Kerrihard’s home is one of nine featured on this year’s Sam Hughes Historic Home and Neighborhood Tour, noon-5 p.m. next Sunday. Also on the self-guided tour are three businesses, a gallery/studio, a historic church, a market/restaurant and activities in Himmel Park.
Visitors from throughout Tucson, Green Valley, Oro Valley and even New Mexico and California come to check out the architecture, history and vibe, said resident Denice Blake, who helps organize the tour.
She said people are drawn to the mix of homes and businesses in what she called the city’s largest neighborhood, with 2,000 residences and businesses.
Bounded by Speedway to the north, Broadway to the south, Campbell Avenue to the west and Country Club Road to the east, the neighborhood is named for an early Tucson merchant who had a school named after him in 1927, according to the neighborhood association. It was around that school, the Spanish Eclectic building that is Sam Hughes Elementary, that the neighborhood emerged.
Kerrihard, a nurse, had lived in a 100-year-old home in Armory Park, and loved the history but found the upkeep daunting. When a distinctive, energy-efficient home came up for sale in Sam Hughes, she jumped on it.
“It’s a crazy house and I love it,” Kerrihard said.
The 2,200-square-foot home on a narrow lot won the 1999 Southern Arizona Energy Award for residential design. When local architect Dave Taggett built it on one of the rare empty lots in Sam Hughes in 1998, he incorporated universal design, gray water harvesting, extensive reuse of materials and solar-assisted radiant-heat floors that were just starting to trend.
Taggett constructed the exterior walls — which look like adobe — of 10-inch cement and foam blocks that provide excellent insulation. The flooring is made from brick pavers sitting atop sand and Styrofoam insulation.
He wanted to build something lovely that was highly accessible.
“He felt like no one built nice things for the handicapped,” Kerrihard said.
The long, narrow home features wide doorways and wheel-in bathrooms, bedrooms, closets and kitchen, with brilliant features, like doors that roll up when activated by a laser pointer.
This is a house with a sense of humor. An occasional Bud Light bottle pokes out from the reclaimed red brick interior walls.
“I’m all about fun stuff,” Kerrihard said.
Some of Taggett’s fun and funky interiors remain, combined with Kerrihard’s eclectic collection.
Virtually all interiors are second-hand, or are treasures from generations of Kerrihard family members. All artwork was created by someone Kerrihard knows, including her sister, artist Joanne Kerrihard. Every piece has a story, a personal connection.
There’s a lamp made from a dress form and a coffee table Diane Kerrihard created from a truck’s metal toolbox, and eye-catching chandeliers throughout.

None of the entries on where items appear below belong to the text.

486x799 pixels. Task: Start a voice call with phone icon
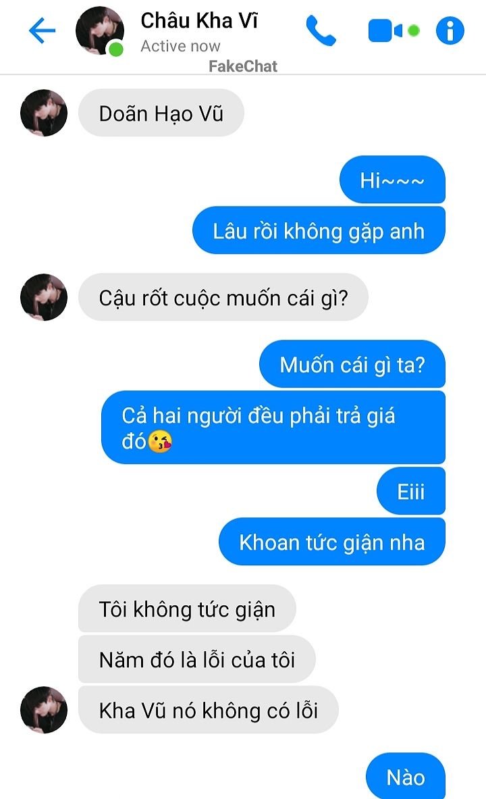pos(321,31)
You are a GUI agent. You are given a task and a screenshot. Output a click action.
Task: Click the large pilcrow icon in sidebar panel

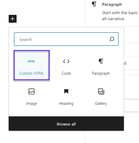tap(94, 4)
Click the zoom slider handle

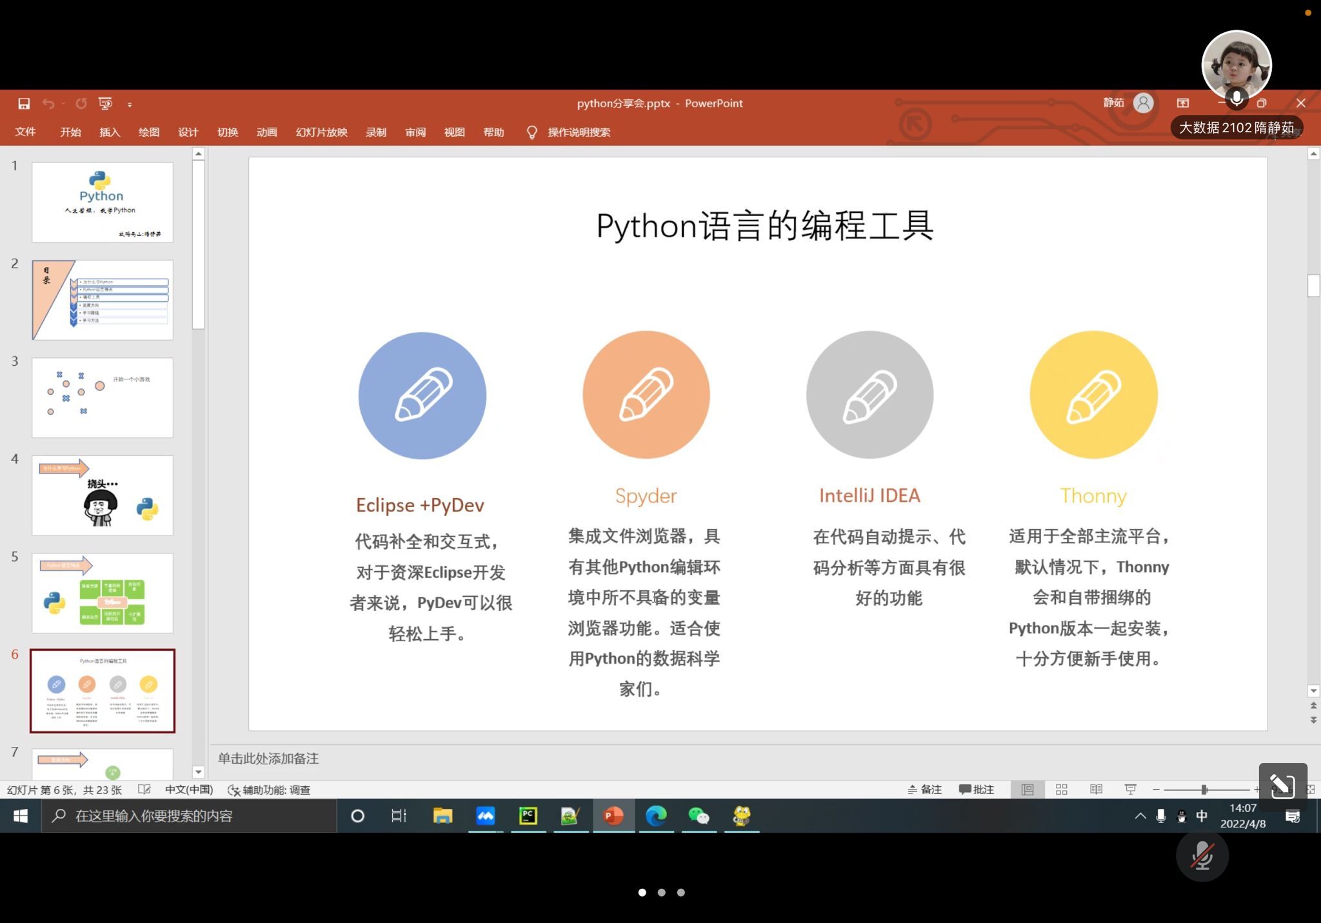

Taggett used limited exterior space wisely, with a solar-heated outdoor shower and a lovely horse trough fountain that cools and filters water for the home on the west side of the house. To the south of the home is a lovely patio with a large dining table, grape vines and peach bougainvillea.
“It has the feel of an old home without all of the problems, and it is energy-efficient,” Kerrihard said.
Also on the tour is a 1923 Mission Revival home owned by a physician/potter couple with teenagers still at home. “As empty nestdom approaches, they have already begun the process of putting their stamp on this historical house while maintaining its architectural stylistic integrity,” according to the tour guide book.
Exploring the other homes, gardens, businesses and Catalina Methodist church on the tour is sure to make for a fun Sunday afternoon, Blake said.